◆ TASK OBJECTIVE ◆
Show every line in the entries below where the word "target" appears.

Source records
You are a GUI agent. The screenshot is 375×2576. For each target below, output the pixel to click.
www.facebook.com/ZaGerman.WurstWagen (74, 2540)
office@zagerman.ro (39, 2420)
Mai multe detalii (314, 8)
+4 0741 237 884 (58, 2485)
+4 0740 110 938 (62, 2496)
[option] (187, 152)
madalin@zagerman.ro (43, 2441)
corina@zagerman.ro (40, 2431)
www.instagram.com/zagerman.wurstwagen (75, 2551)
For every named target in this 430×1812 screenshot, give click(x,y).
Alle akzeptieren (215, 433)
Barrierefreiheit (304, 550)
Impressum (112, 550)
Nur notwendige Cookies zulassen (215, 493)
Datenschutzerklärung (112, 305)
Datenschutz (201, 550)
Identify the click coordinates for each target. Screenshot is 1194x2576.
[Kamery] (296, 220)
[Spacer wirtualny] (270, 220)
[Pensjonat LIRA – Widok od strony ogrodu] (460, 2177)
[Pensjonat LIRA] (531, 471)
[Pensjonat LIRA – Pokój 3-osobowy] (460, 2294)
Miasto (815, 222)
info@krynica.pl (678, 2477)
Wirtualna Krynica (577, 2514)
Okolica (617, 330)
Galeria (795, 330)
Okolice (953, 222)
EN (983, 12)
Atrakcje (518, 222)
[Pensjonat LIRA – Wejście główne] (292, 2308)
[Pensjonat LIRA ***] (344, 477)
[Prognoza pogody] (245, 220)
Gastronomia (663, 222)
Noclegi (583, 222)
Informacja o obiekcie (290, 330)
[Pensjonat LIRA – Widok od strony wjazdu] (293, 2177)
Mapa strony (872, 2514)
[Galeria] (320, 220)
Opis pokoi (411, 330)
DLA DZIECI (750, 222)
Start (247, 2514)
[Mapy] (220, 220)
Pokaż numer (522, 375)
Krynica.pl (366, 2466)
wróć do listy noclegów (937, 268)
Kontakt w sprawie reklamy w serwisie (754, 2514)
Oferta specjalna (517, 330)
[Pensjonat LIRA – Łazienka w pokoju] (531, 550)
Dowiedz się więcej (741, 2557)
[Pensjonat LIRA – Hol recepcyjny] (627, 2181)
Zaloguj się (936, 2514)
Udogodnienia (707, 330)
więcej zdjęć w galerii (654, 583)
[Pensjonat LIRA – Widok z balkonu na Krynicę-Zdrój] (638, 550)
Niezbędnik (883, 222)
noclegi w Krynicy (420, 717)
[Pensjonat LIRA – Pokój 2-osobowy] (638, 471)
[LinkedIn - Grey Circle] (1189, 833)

◆ RESPONSE ◆
You are a GUI agent. The screenshot is 375×2576. For each target below, output the pixel to click.
For every named target in this 430×1812 screenshot, give click(x,y).
Identify the click coordinates for each target. Screenshot is 1194x2576.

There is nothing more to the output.